From the moment the President-elect arrives at the White House door and is welcomed inside for an awkward breakfast, until the moment when that same person, duly sworn, steps down from the parade grandstand to walk through the same door into a place now called home, the entire Inauguration Day is a ritual. It honors and strengthens the conviction that what we share is bigger than what divides us, and what we decide, in our elections, matters more than any person or any party.
“George Washington knew that the inauguration of the second president was more important than the inauguration of the first,” Inauguration chairman Sen. Roy Blunt of Missouri observed in a preview of his own ceremonial remarks. That was the moment when America’s founders delivered on the promise of a government larger than its leader. “And historians say that the third inauguration was even more important,” Blunt continued—for that was the first passage of power from one party to its rival.

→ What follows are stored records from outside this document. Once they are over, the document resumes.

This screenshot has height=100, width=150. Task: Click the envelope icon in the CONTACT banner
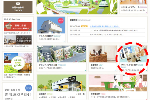point(18,4)
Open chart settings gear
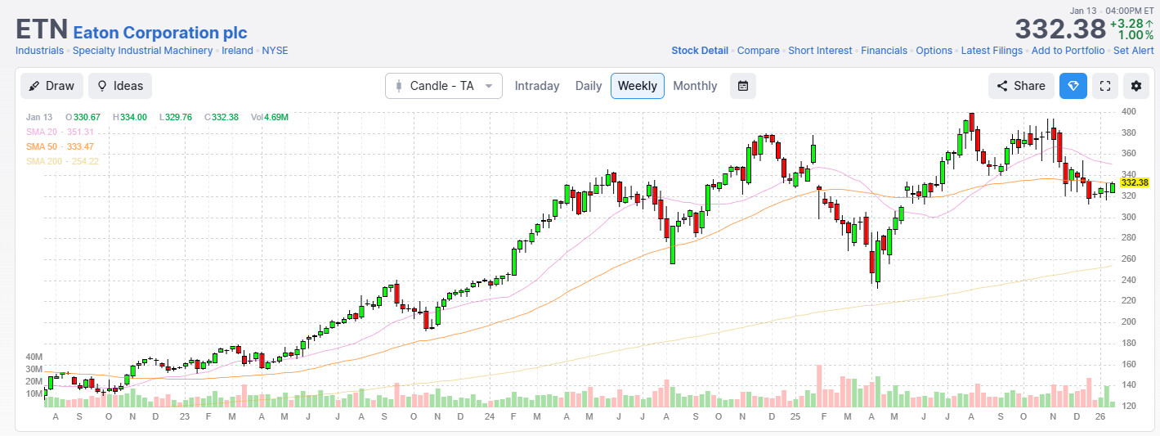Screen dimensions: 1160x436 [x=1135, y=86]
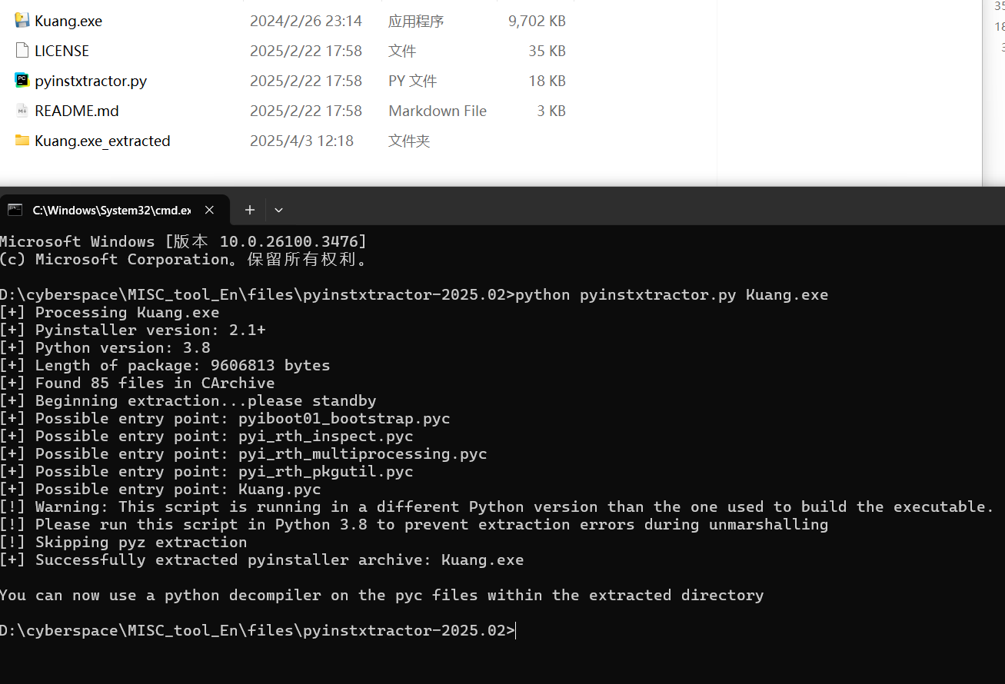The width and height of the screenshot is (1005, 684).
Task: Select the README.md file name
Action: click(x=77, y=111)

It was then that Thomas Jefferson delivered the first healing inaugural address. “We are all Republicans. We are all Federalists,” he said. The American experiment, it seemed, could survive the sort of factionalism that meant murder and war in other places and other times.

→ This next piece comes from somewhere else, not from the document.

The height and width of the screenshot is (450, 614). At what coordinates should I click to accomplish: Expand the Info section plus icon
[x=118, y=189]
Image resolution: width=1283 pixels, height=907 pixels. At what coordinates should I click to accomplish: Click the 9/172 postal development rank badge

“We’ve been doing this longer than anyone in the world,” Blunt mused, and the durability of this civic respiration—inhaling the hot breath of factional politics, exhaling common purpose, however temporary—moved Ronald Reagan, in his 1981 Inaugural address, to call the ceremony “both commonplace and miraculous.”
Even when Trump came to see the need for this American sacrament, he wanted to keep it short. The picture he sought to plant in the national mind was Trump-in-command. As he spoke, government painters were already at work, remaking his West Wing. If Trump did not want to be stranded on a reviewing stand waving to high school marching bands in the gloaming of a winter evening, he must complete his own parade up Pennsylvania Avenue briskly. Which would only be possible if he poked his fork into the customary lunch with Congress shortly after noon. Which could only happen if his speech was crisp and tight. It was all something to be managed and put in the rearview mirror.

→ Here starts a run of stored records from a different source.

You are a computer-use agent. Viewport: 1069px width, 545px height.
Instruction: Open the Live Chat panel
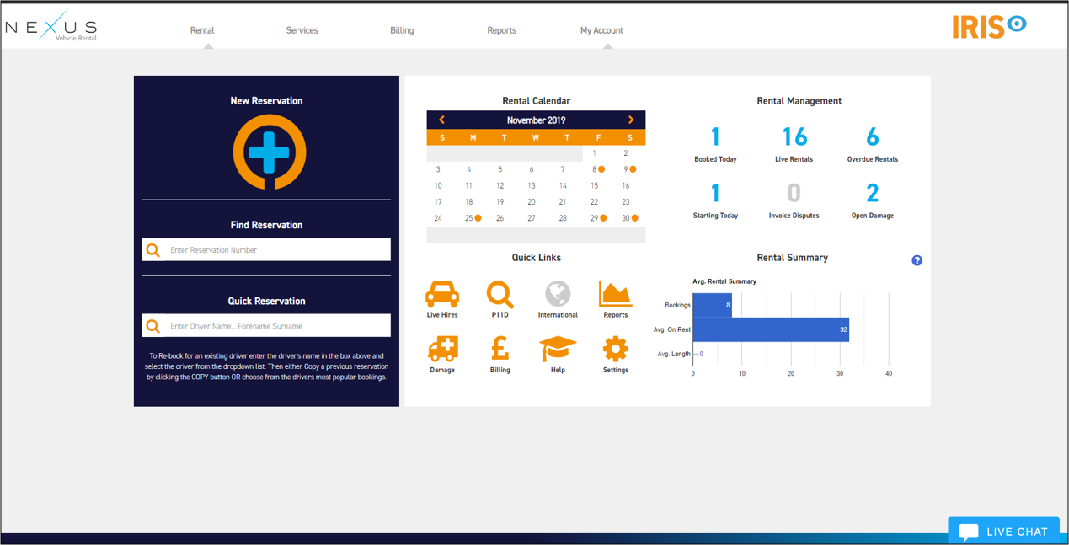pos(1004,531)
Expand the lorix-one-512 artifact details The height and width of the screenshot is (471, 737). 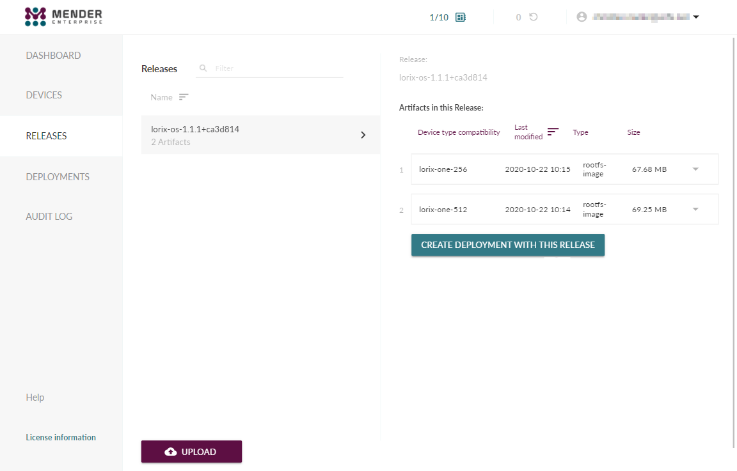695,210
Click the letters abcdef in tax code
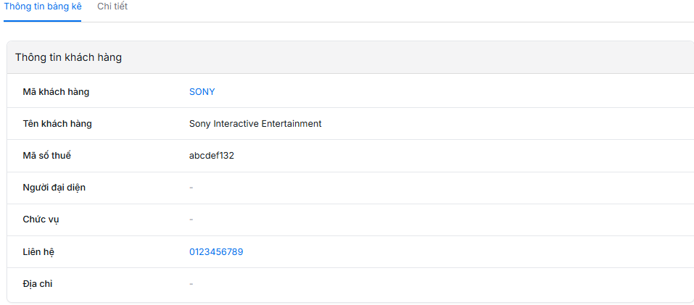The width and height of the screenshot is (694, 305). pos(204,156)
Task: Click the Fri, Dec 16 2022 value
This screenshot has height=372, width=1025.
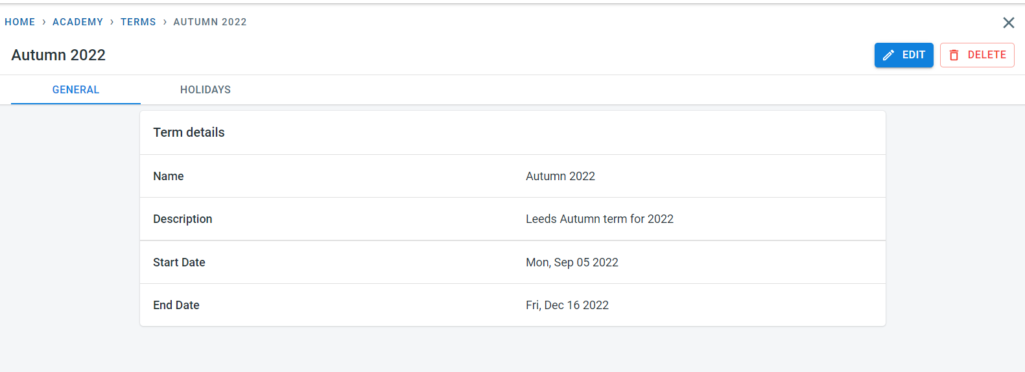Action: [x=567, y=305]
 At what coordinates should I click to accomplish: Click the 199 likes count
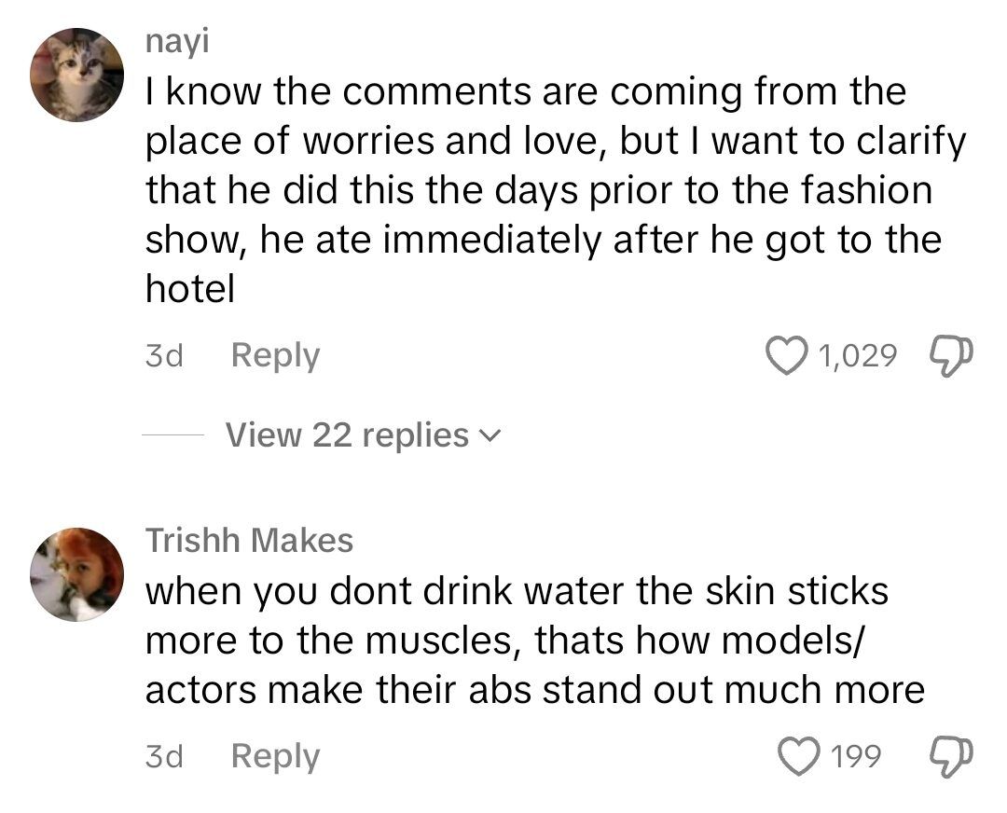tap(854, 756)
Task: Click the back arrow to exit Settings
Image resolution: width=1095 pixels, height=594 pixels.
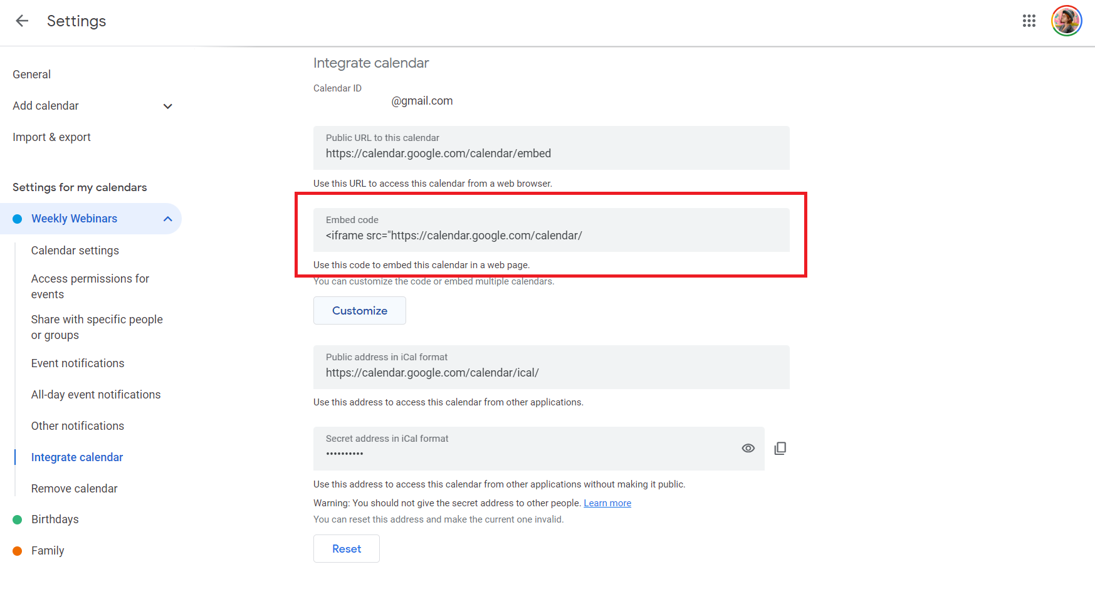Action: tap(22, 21)
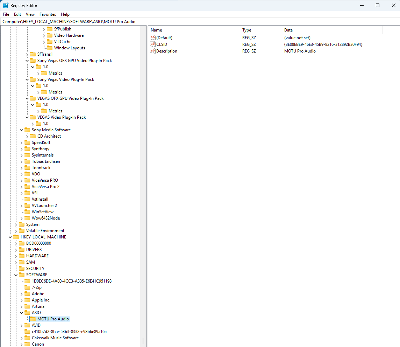This screenshot has height=347, width=400.
Task: Collapse the HKEY_LOCAL_MACHINE tree node
Action: [x=10, y=237]
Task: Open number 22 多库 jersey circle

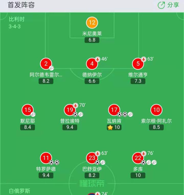Action: coord(138,158)
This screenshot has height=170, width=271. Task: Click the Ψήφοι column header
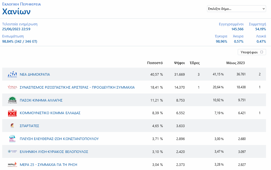pyautogui.click(x=179, y=63)
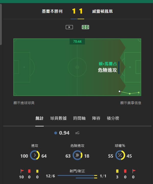The height and width of the screenshot is (184, 153).
Task: Open the 時間軸 timeline tab
Action: 79,118
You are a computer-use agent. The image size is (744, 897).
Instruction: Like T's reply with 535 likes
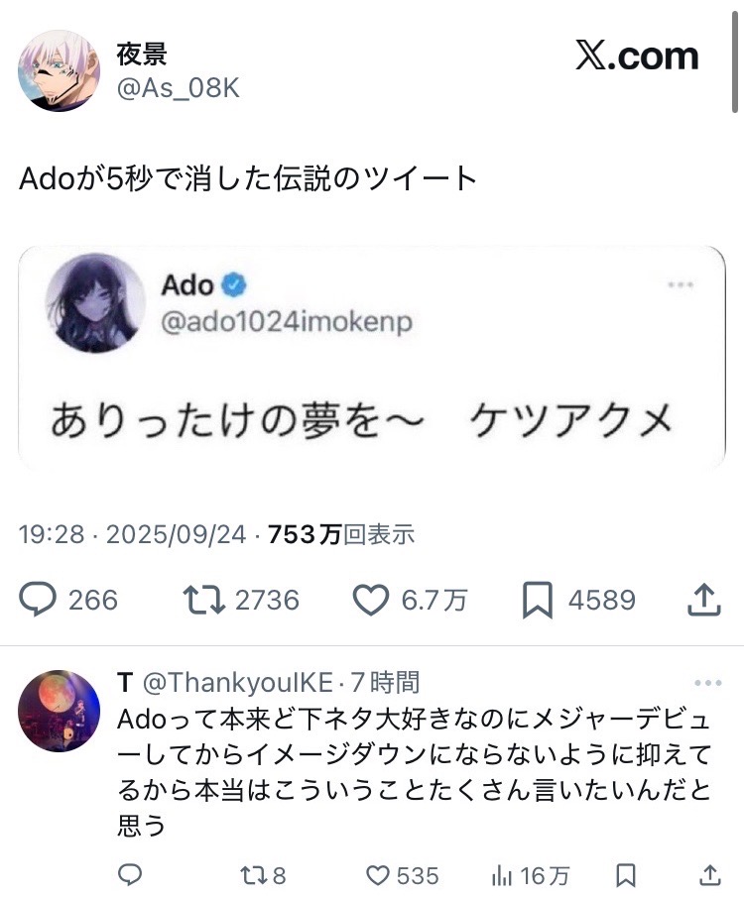tap(378, 875)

This was his thought process. His role, the one he cared about most, was destroyer—not steward—of the status quo. He could imagine himself this way because he was something new. He was famous in a way that politicians are not, tabloid famous, reality TV famous. It is Trump’s conviction, now vindicated by the Electoral College, that fame, properly managed and wielded, equals power.
It’s no easy thing to reconcile that conviction with the idea that power, in America, is bigger than any individual. But Trump submerged his own ego in the idea of an empowered populace. “The forgotten men and women of our country,” he promised “will be forgotten no longer.”
This message, and the nationalist jingo that Trump has married to it, has been a long time coming. It was spawned by the culture wars, stoked by the Great Recession, and spread by the winds of technological disruption. We the People have often been leery of political establishments, but rarely have the insiders looked so feckless in the face of global pressures, and never has it been so easy to communicate their perceived failures.
Trump was right when he said that the message is bigger than the messenger—another statement that he might not believe, deep down. But he not an outsider any longer. He is the president. His words will have consequences. As another Inauguration Day faded from Washington with the faint sun in the clouded West, the world began preparing for their arrival.
This piece appears in the Jan. 30, 2017, issue of TIME.